__Problem to solve__: The answer should be one number: how many lines in the records below contain the word "from".

__Data for this task__:
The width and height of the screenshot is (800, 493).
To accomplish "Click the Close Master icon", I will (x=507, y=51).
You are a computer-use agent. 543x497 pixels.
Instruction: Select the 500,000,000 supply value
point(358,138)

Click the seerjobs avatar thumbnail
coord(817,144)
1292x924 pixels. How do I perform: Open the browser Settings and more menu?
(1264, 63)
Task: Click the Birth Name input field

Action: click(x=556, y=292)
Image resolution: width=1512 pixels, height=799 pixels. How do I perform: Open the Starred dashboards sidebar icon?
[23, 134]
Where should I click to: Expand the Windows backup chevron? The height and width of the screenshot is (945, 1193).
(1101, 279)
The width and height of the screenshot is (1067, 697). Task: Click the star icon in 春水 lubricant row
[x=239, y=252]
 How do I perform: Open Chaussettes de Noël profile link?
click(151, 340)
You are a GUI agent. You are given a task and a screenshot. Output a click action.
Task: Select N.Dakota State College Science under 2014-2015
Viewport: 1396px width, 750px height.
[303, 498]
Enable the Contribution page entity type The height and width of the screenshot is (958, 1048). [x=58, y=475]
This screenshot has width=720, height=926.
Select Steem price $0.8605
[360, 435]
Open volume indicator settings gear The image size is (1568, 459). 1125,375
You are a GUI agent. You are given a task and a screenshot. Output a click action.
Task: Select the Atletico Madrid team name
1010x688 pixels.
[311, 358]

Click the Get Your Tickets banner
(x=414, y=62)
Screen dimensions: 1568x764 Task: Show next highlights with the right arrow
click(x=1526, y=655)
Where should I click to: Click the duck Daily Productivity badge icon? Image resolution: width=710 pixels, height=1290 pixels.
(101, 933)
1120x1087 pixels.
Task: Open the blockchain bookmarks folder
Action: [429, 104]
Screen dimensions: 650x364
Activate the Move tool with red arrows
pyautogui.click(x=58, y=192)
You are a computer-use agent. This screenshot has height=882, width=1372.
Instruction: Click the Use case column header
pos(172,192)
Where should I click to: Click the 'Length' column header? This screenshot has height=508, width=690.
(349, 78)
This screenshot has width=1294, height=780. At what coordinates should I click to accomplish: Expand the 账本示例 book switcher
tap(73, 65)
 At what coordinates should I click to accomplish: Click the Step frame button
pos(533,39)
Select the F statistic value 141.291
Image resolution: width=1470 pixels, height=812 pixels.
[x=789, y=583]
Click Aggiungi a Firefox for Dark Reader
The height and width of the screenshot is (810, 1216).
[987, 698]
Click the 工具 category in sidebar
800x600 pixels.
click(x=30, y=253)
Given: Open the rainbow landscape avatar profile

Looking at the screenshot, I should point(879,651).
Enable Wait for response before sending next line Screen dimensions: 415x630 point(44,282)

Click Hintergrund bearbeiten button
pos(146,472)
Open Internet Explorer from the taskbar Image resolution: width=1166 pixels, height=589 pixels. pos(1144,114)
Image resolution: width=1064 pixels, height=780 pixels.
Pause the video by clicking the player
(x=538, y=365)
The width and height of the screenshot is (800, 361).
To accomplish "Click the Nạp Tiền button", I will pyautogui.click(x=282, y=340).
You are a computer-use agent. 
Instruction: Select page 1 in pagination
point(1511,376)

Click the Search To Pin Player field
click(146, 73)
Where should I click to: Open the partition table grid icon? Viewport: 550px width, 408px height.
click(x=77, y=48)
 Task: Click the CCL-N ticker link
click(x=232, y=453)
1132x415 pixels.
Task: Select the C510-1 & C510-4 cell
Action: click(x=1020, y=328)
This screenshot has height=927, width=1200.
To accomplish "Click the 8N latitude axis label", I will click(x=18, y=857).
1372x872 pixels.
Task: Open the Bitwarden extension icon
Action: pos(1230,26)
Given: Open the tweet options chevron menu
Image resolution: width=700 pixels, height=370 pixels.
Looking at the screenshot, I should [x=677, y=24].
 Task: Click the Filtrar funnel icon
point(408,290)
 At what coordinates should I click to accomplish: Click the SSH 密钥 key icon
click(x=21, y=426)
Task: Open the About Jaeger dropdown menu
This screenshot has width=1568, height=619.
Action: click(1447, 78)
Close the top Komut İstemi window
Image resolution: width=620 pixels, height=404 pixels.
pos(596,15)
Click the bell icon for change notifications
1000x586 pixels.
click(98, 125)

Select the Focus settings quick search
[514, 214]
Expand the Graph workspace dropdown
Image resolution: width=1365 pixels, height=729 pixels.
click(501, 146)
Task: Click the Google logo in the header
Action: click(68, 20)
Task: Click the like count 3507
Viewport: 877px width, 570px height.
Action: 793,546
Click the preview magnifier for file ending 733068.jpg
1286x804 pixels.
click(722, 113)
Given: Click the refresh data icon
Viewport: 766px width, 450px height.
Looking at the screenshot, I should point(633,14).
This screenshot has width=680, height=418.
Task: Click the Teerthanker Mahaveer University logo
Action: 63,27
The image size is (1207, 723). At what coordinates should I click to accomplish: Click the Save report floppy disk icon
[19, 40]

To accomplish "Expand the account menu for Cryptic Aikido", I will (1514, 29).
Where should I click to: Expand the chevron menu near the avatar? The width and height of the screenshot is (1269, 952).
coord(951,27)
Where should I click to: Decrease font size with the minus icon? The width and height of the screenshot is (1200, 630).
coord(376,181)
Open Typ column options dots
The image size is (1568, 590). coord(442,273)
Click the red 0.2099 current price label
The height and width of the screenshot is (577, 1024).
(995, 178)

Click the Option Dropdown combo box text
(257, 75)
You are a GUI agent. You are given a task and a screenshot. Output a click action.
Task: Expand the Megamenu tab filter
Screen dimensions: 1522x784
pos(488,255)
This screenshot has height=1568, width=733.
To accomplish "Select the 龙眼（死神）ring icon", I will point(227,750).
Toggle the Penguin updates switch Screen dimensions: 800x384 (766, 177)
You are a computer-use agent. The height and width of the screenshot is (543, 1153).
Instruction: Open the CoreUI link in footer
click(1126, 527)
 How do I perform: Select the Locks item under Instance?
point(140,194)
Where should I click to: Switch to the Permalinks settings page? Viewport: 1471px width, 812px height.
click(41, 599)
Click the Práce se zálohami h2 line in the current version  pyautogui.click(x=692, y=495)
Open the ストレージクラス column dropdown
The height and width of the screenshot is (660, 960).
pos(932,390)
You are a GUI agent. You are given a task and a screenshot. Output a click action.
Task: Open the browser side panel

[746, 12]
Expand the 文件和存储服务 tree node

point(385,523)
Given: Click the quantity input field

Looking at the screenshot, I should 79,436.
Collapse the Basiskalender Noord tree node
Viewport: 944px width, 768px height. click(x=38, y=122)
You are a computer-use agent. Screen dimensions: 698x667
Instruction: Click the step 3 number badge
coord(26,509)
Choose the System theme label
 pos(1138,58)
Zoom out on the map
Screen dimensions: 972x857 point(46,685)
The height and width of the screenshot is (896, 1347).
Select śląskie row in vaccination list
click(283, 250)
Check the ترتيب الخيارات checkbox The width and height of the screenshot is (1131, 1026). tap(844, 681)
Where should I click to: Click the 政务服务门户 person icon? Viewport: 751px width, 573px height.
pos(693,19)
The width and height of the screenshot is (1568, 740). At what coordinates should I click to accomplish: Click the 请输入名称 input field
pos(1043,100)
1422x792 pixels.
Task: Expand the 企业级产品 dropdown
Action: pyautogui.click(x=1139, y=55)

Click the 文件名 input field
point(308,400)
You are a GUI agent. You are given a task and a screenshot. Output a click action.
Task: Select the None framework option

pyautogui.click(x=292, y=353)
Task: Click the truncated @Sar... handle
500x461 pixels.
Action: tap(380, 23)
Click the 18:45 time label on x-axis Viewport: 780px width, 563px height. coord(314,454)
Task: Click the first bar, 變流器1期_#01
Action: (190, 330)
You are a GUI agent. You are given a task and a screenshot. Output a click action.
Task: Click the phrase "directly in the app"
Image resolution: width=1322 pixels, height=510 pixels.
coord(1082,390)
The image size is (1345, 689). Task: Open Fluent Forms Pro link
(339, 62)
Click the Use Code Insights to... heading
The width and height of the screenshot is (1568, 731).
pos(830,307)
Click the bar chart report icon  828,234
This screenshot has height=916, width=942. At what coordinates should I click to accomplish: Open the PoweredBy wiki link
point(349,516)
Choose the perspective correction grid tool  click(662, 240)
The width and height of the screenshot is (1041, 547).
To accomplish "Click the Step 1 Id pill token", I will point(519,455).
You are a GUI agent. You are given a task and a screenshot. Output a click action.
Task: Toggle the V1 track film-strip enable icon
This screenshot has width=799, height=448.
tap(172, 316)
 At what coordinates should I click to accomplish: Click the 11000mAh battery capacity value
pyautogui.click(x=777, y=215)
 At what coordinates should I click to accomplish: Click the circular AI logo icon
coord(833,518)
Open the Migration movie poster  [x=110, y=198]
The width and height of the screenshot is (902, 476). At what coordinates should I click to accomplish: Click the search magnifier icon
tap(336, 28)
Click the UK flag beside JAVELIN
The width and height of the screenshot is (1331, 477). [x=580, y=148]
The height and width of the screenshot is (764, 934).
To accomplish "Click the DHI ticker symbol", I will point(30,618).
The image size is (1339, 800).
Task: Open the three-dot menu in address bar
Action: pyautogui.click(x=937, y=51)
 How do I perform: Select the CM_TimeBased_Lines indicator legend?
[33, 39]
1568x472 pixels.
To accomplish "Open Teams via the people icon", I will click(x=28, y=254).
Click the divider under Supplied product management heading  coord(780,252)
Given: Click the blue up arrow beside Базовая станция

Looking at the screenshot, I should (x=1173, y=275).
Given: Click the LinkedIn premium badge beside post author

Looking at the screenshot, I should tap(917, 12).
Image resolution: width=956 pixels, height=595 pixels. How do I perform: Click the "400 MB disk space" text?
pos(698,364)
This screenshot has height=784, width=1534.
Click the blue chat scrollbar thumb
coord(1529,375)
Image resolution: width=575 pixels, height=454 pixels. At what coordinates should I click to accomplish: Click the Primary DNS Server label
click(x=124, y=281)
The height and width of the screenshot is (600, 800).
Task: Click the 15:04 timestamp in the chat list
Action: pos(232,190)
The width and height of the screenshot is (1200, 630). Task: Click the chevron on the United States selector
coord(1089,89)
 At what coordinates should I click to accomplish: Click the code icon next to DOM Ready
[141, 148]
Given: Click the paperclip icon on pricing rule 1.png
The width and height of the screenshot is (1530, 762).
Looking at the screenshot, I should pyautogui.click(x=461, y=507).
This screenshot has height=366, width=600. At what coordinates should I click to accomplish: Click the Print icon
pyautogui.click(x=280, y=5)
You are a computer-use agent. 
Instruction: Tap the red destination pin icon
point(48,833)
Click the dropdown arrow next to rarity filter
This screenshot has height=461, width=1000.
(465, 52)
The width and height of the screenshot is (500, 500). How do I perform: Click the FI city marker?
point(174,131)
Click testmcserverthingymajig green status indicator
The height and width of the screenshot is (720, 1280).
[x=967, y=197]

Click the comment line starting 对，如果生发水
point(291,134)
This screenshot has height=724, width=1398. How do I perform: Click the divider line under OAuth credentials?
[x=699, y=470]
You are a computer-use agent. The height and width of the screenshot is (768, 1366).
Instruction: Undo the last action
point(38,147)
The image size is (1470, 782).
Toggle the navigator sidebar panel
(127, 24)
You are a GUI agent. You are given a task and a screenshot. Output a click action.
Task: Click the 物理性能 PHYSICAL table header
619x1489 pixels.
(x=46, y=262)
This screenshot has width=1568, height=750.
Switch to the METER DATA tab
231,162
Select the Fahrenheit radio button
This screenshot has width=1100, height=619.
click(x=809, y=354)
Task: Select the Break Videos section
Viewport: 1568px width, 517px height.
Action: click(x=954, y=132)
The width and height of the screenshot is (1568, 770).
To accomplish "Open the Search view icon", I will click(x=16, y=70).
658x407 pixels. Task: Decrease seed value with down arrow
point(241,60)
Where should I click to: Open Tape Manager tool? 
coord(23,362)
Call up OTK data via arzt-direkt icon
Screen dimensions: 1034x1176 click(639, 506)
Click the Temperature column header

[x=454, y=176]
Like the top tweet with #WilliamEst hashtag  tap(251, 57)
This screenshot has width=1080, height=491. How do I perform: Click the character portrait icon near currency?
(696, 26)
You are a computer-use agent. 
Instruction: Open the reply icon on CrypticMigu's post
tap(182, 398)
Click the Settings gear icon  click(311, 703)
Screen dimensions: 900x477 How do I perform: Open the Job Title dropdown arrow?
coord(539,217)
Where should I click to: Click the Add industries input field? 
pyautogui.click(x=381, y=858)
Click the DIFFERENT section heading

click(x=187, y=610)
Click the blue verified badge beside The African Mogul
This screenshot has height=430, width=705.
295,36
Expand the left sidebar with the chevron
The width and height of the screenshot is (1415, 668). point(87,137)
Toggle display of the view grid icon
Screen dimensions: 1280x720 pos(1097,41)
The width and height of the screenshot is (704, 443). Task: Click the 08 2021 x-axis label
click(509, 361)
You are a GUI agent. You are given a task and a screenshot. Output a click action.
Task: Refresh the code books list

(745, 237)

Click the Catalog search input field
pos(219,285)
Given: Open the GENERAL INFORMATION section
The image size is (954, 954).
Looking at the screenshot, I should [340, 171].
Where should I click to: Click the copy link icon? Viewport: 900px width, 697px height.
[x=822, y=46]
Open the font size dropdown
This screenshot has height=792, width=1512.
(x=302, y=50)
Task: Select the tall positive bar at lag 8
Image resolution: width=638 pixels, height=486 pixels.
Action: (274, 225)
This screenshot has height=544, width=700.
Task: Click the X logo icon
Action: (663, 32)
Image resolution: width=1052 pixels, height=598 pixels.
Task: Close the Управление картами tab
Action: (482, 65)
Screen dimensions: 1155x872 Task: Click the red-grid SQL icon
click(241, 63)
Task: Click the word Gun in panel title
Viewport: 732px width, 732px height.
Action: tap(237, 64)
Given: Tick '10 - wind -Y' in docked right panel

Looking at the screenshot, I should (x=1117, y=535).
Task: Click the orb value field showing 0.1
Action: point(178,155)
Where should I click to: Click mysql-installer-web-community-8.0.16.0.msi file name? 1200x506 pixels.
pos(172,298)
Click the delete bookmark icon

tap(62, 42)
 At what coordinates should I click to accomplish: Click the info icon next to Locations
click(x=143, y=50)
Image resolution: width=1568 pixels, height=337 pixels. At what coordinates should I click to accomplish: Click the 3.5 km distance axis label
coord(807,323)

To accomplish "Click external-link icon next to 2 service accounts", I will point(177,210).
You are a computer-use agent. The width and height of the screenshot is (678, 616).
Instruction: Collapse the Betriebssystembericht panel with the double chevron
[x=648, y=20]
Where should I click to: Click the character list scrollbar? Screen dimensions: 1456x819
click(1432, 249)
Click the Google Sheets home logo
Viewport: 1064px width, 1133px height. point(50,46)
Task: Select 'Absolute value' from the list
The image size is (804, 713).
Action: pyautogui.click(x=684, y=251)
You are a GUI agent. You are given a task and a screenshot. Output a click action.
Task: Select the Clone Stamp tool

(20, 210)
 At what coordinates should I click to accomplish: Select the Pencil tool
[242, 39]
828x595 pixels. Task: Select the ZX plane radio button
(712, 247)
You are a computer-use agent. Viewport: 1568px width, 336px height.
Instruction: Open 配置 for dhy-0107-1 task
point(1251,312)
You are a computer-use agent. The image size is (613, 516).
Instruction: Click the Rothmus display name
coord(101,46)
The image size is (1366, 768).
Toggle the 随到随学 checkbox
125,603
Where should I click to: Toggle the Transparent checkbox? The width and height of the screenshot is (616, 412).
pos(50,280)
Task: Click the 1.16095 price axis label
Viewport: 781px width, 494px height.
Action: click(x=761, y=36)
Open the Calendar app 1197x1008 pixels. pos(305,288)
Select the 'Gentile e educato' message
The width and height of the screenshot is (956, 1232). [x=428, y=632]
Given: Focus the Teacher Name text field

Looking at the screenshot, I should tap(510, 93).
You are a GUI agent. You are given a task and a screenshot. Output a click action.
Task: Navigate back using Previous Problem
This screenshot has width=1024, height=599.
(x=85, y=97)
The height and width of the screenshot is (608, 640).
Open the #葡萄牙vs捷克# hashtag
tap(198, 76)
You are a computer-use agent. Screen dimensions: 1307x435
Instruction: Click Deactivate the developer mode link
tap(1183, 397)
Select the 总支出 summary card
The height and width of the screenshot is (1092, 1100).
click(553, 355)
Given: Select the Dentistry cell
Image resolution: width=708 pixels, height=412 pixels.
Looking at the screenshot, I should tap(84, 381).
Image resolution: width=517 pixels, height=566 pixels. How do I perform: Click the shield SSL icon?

__Response below__: 2